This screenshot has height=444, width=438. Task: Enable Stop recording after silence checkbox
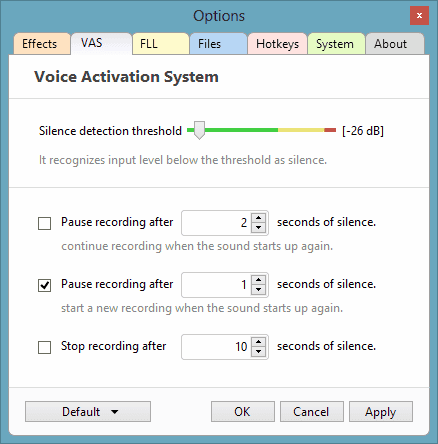tap(44, 347)
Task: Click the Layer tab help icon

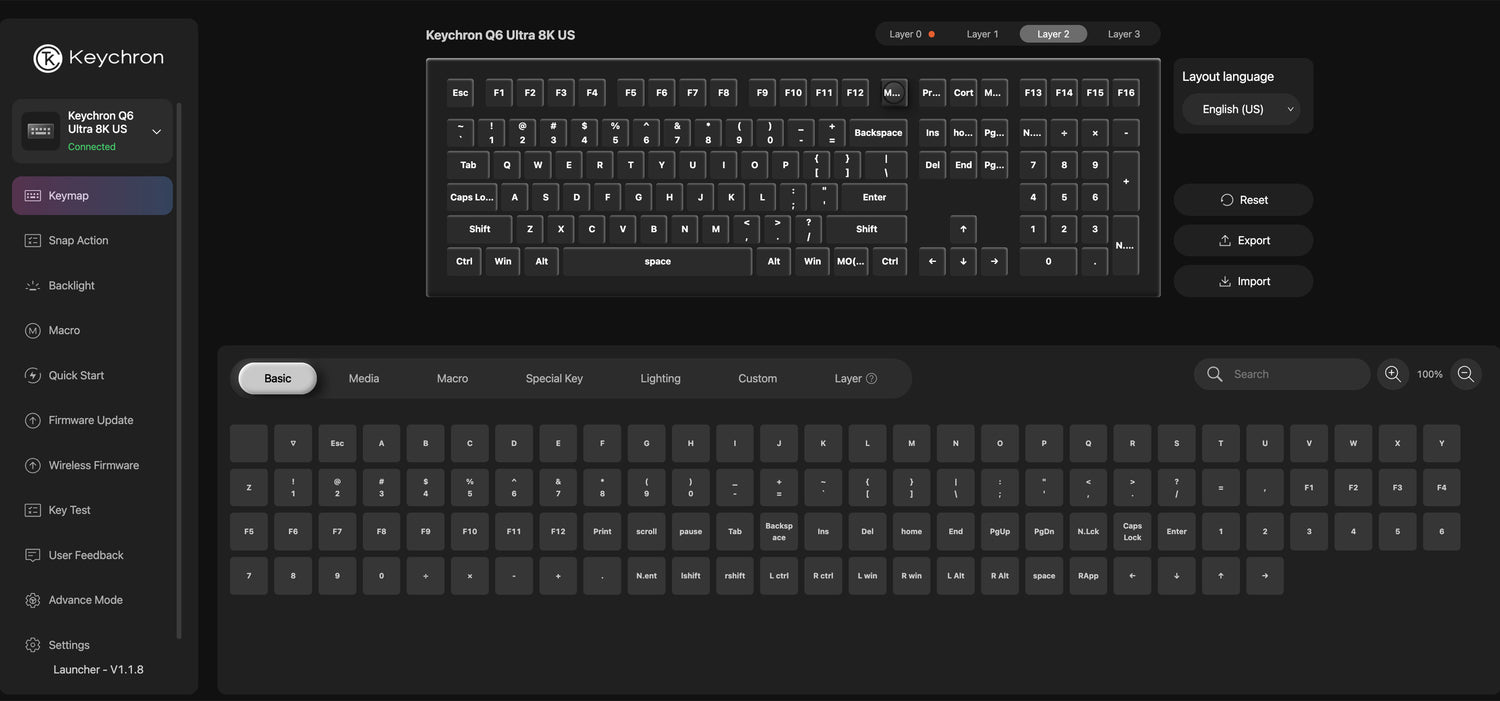Action: click(871, 379)
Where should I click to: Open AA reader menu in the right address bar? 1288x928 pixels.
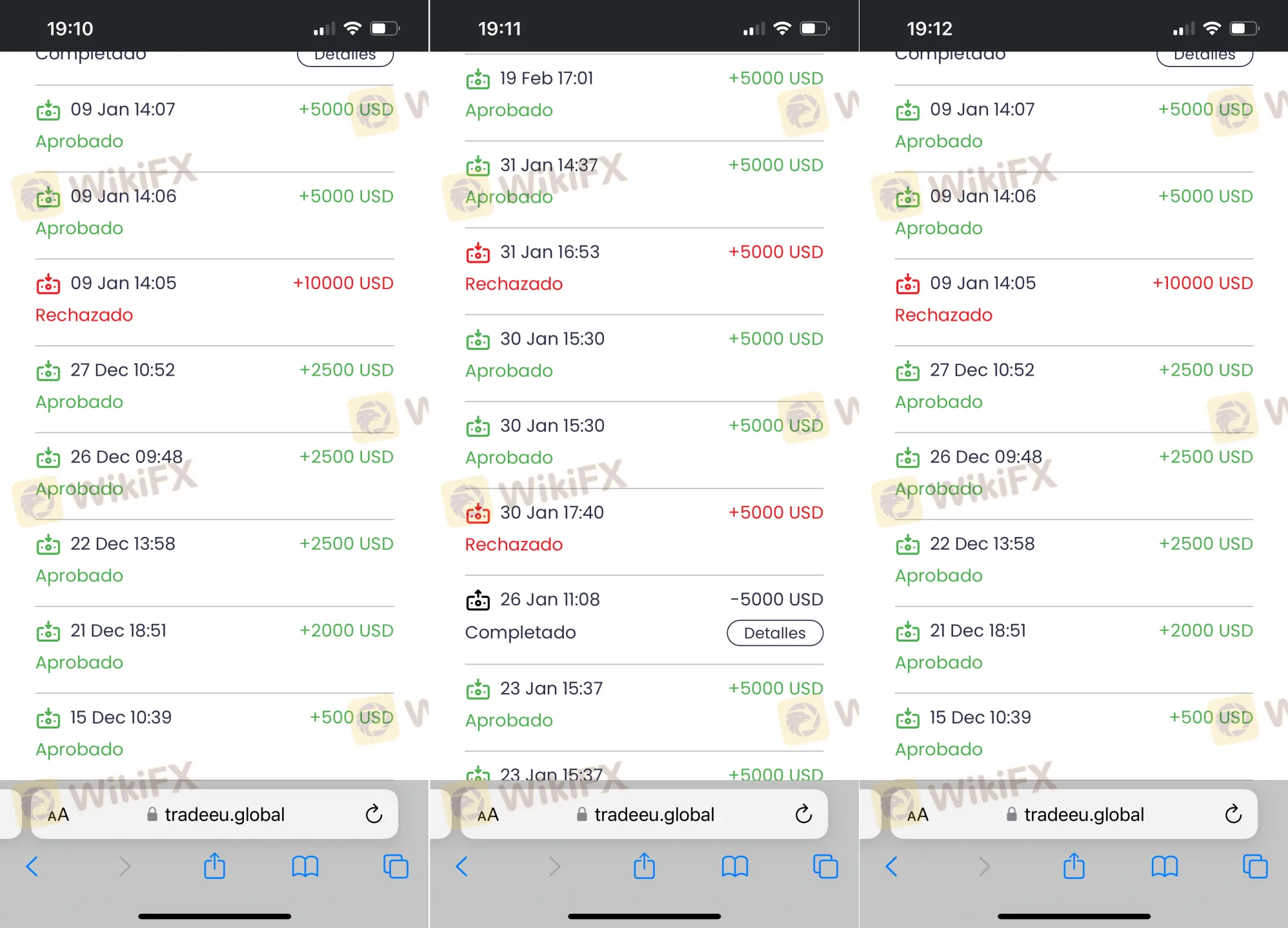point(918,815)
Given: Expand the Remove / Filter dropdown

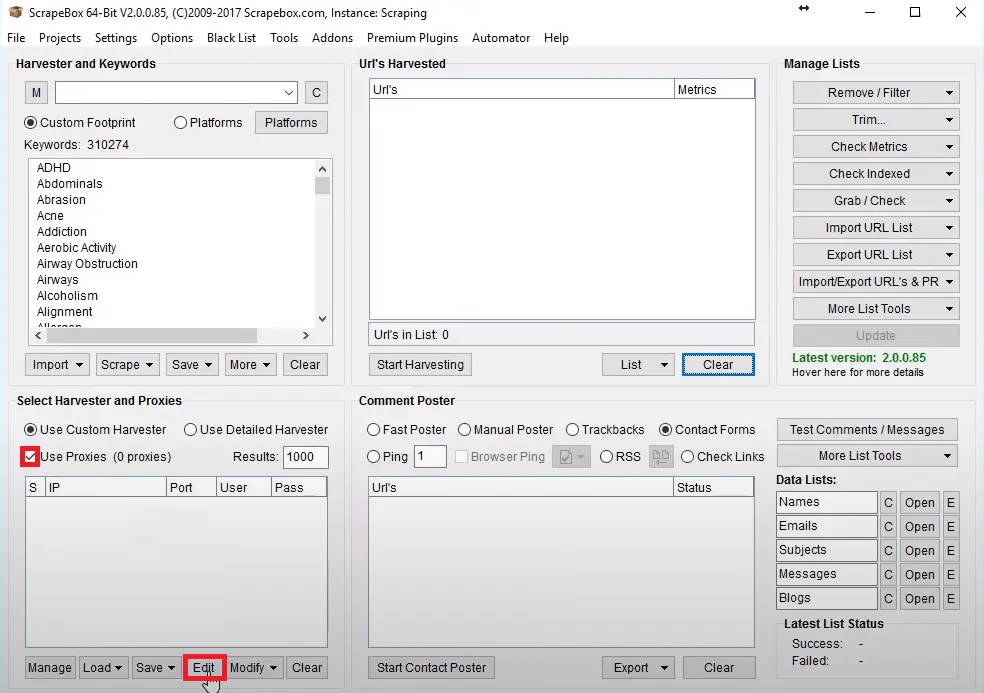Looking at the screenshot, I should tap(876, 93).
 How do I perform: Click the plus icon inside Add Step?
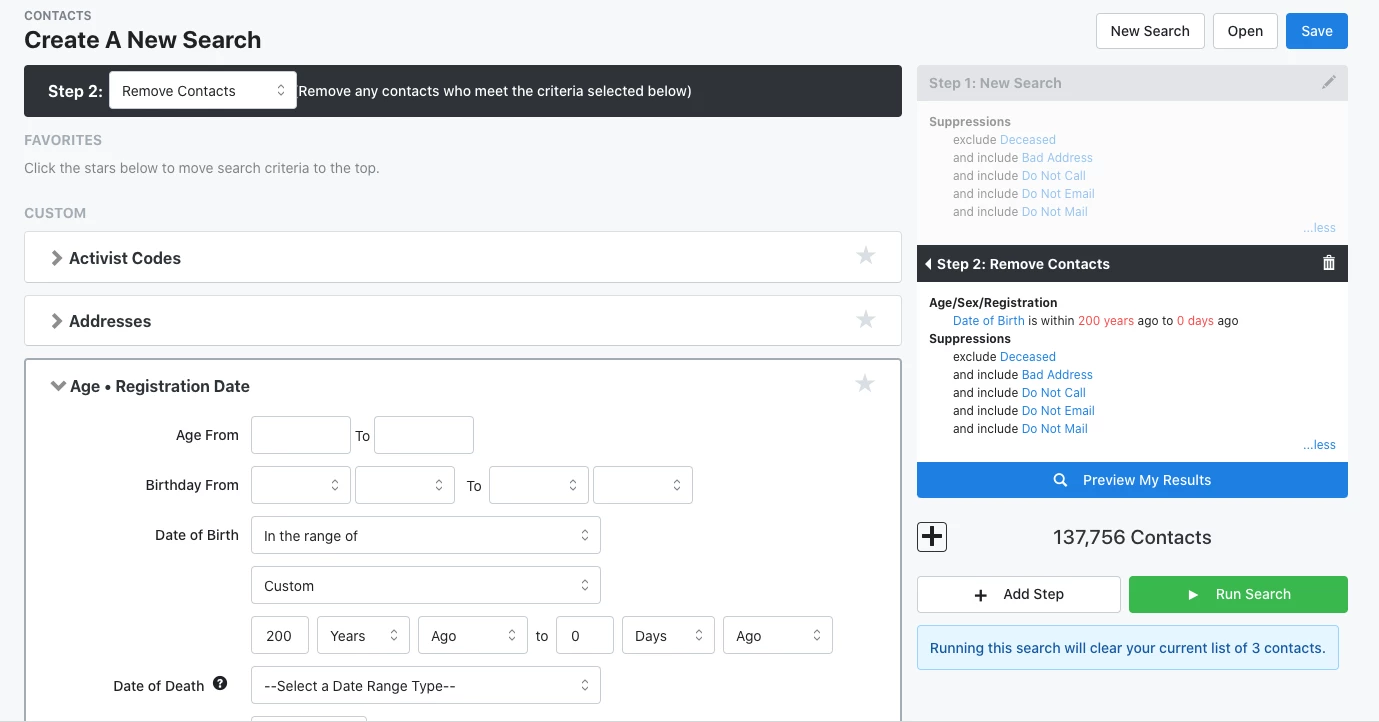pos(981,594)
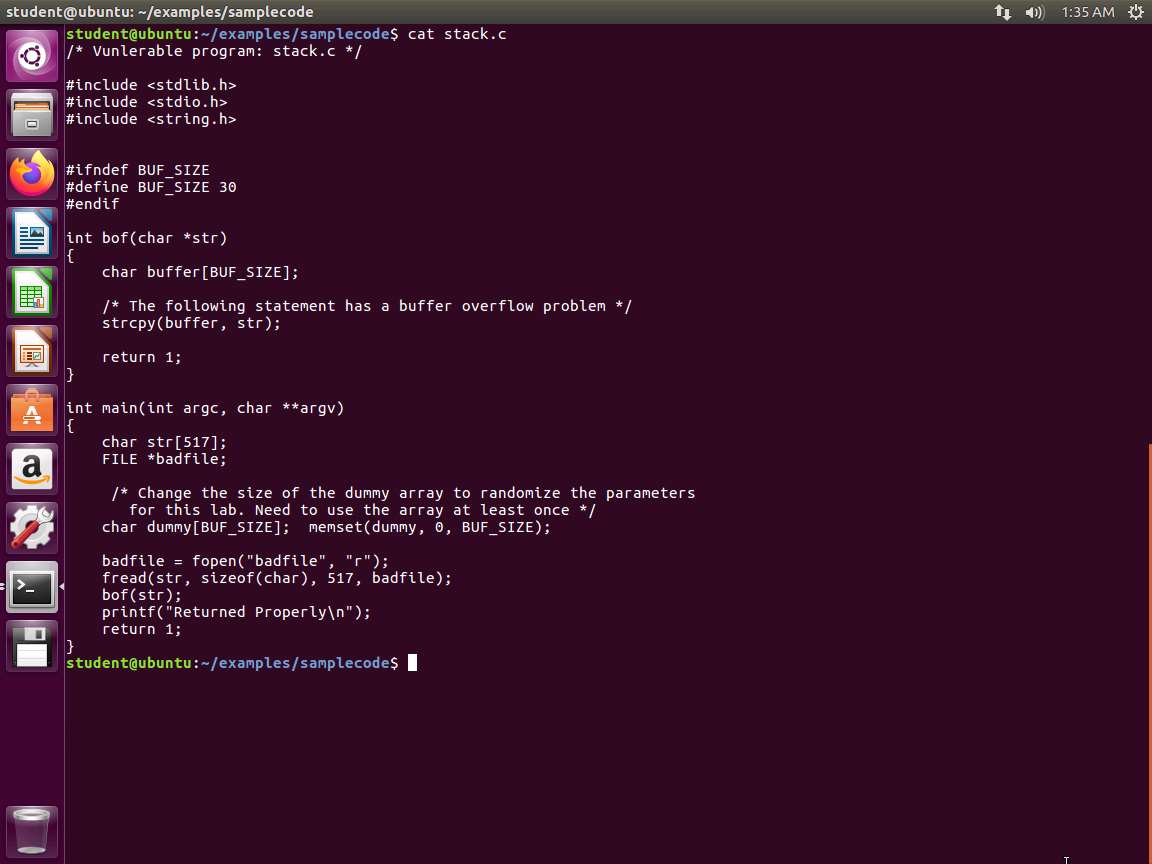Click the Amazon launcher icon

pos(32,469)
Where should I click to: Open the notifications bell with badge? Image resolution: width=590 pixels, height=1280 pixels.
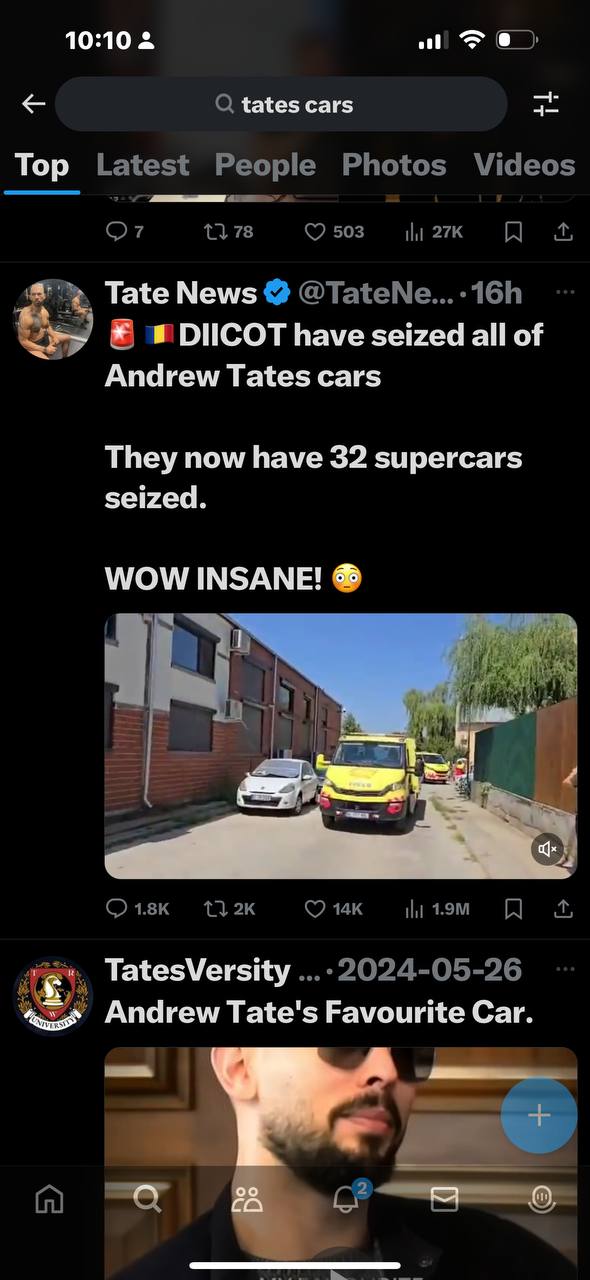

---

▸ WRITTEN EXERCISE:
Copy out every line of the data above verbatim, leaving out the pictures.

▸ THE ANSWER:
This screenshot has height=444, width=438. Task: Enable Stop recording after silence checkbox
tap(44, 347)
Task: Click the Layer tab help icon

Action: click(871, 379)
Where should I click to: Open AA reader menu in the right address bar? 1288x928 pixels.
point(918,815)
Given: Expand the Remove / Filter dropdown

Looking at the screenshot, I should tap(876, 93).
 How do I perform: Click the plus icon inside Add Step?
pos(981,594)
Click the Amazon launcher icon

pos(32,469)
Where should I click to: Open the notifications bell with badge? Image resolution: width=590 pixels, height=1280 pixels.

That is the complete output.